Creating OpenSAML Assertion from given XML in Java

9
votes

I have been beating my head against this for a while, and am starting to make progress. However, I ran into some trouble converting a string representation of a SAML 2 Assertion (in XML) to an Assertion object.

It looks like I am getting a valid org.w3c.dom.Document with appropriate data, and I seem to be getting a valid SAMLObjectBuilder<Assertion> from the builder factory, but when I try to put them together all I get is a blank Assertion; subject, issuer, issue time and so on are all null, despite them clearly being set in the XML.

Does anyone see what I am doing wrong, and can suggest a solution?

Document doc = loadXMLFromString(saml);

XMLObjectBuilderFactory builderFactory = Configuration.getBuilderFactory();

SAMLObjectBuilder<Assertion> assertionBuilder =
  (SAMLObjectBuilder<Assertion>)
  builderFactory.getBuilder(Assertion.DEFAULT_ELEMENT_NAME);

Assertion assertion = assertionBuilder.buildObject(doc.getDocumentElement());

String nameID = assertion.getSubject().getNameID().getValue();

At the nameID assignment, assertion.getSubject() returns null, failing the remainder of the expression.

The example I am using is the full XML from sstc-saml-tech-overview-2.0-draft-03, page 10.

The function loadXMLFromString() above is mostly borrowed from In Java, how do I parse XML as a String instead of a file?

1
javaxmlsamlopensaml
We don't edit the question name with [SOLVED] here.
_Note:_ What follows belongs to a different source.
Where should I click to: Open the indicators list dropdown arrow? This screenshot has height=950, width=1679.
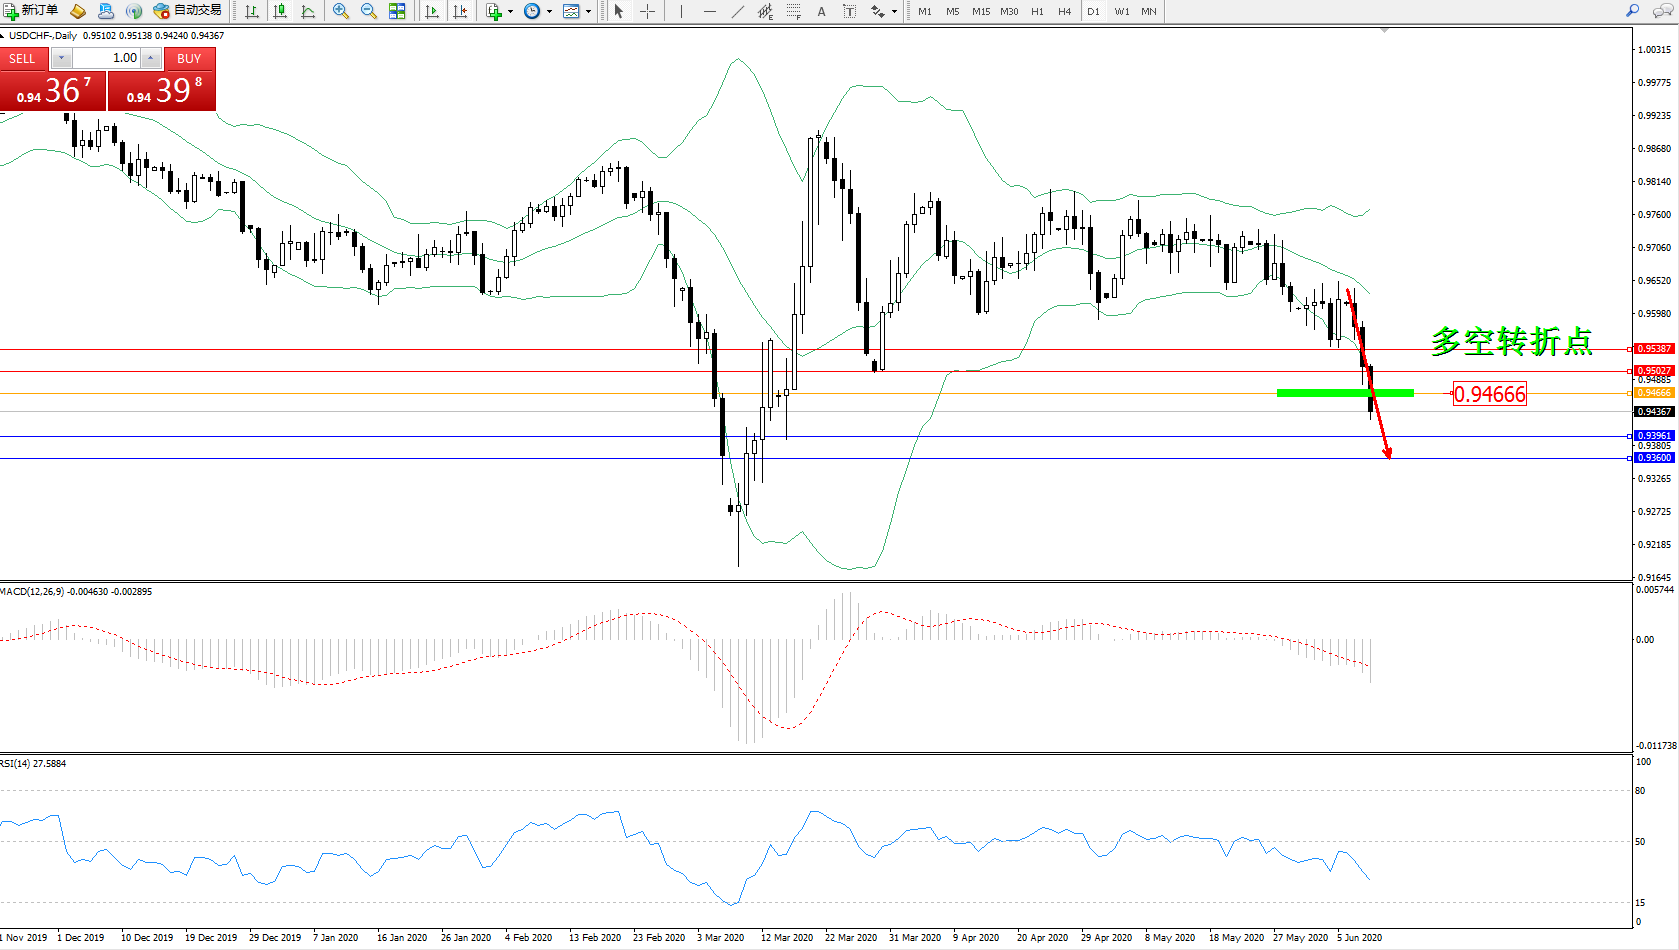tap(510, 12)
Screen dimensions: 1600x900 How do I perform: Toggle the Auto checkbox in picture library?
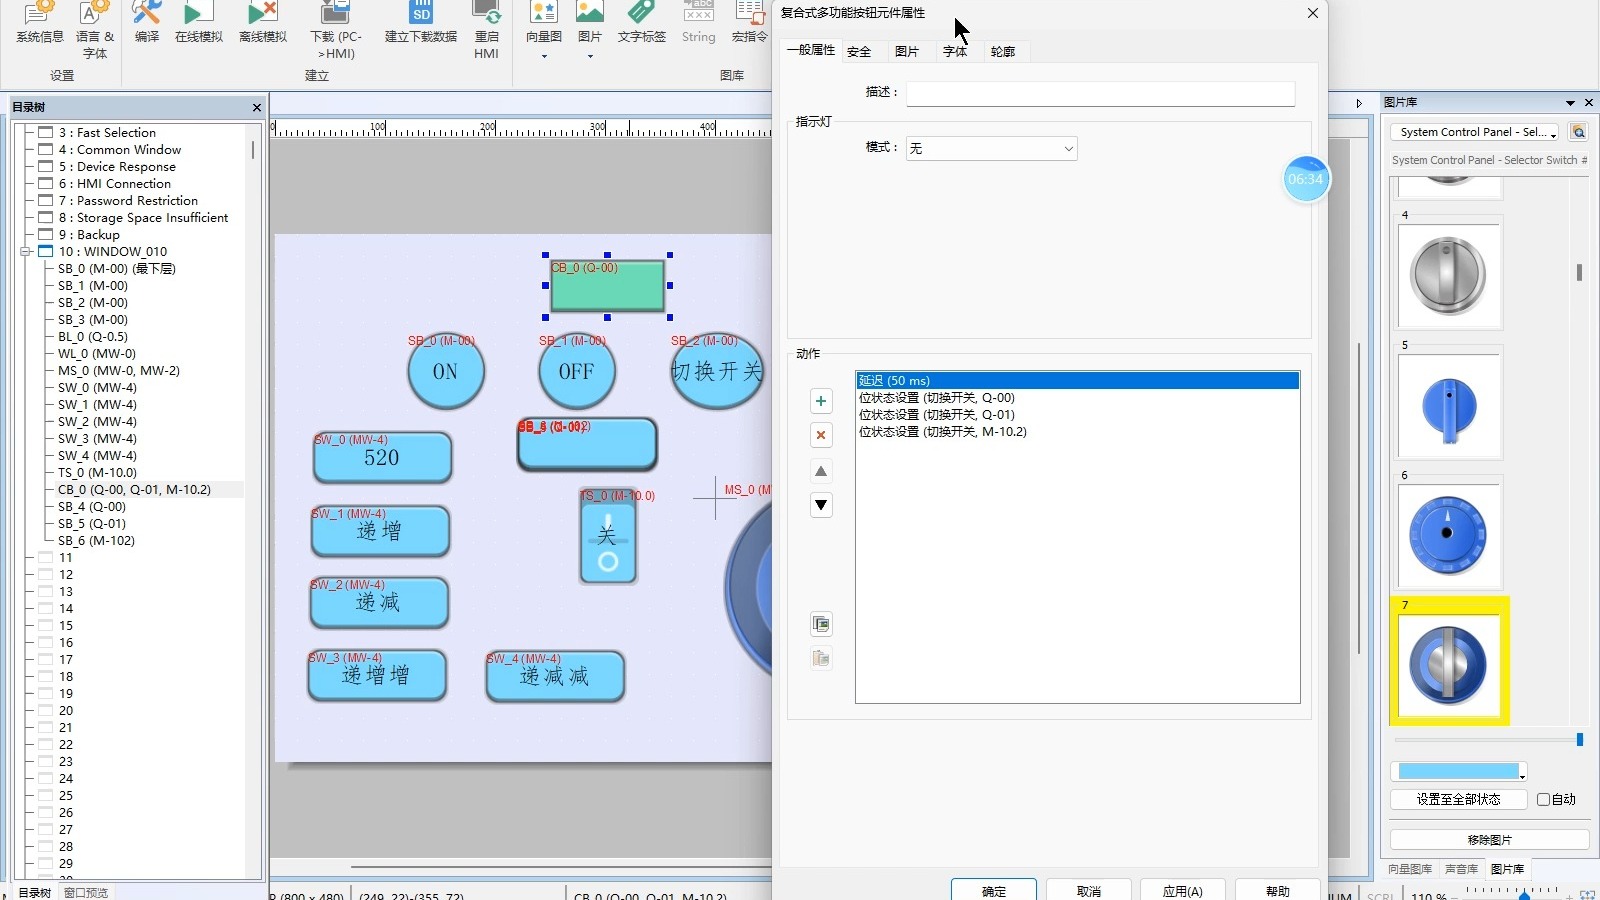click(x=1543, y=799)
If you've got your answer, please mark it with the green tick to the left of it - your question will only then be marked as "solved".moinudin
@marcog I tried that at first, but couldn't mark my own answer as accepted before the end of the 48 hour grace period, and with all the searching I did for a solution, thought it was relevant enough to leave the question around rather than delete it.user
It's great that you've posted a self-answer. Too many people just walk away. +1 to both question and answer for doing so!moinudin

1 Answers

9
votes

In case someone else is facing the same problem, and runs across this, here is the answer.

https://wiki.shibboleth.net/confluence/display/OpenSAML/OSTwoUsrManJavaCreateFromXML

Just take the unmarshalling example:

String inCommonMDFile = "/data/org/opensaml/saml2/metadata/InCommon-metadata.xml";

// Initialize the library
DefaultBootstrap.bootstrap(); 

// Get parser pool manager
BasicParserPool ppMgr = new BasicParserPool();
ppMgr.setNamespaceAware(true);

// Parse metadata file
InputStream in = MetadataTest.class.getResourceAsStream(inCommonMDFile);
Document inCommonMDDoc = ppMgr.parse(in);
Element metadataRoot = inCommonMDDoc.getDocumentElement();

// Get apropriate unmarshaller
UnmarshallerFactory unmarshallerFactory = Configuration.getUnmarshallerFactory();
Unmarshaller unmarshaller = unmarshallerFactory.getUnmarshaller(metadataRoot);

// Unmarshall using the document root element, an EntitiesDescriptor in this case
EntitiesDescriptor inCommonMD = (EntitiesDescriptor) unmarshaller.unmarshall(metadataRoot);

Then substitute your Document instance for inCommonMDDoc and look at the result of the final unmarshall() call. Note that unmarshall() returns an Object which you need to cast to the appropriate type. Hint: you can use use typeof if you aren't sure what type it is, but watch out for inheritance.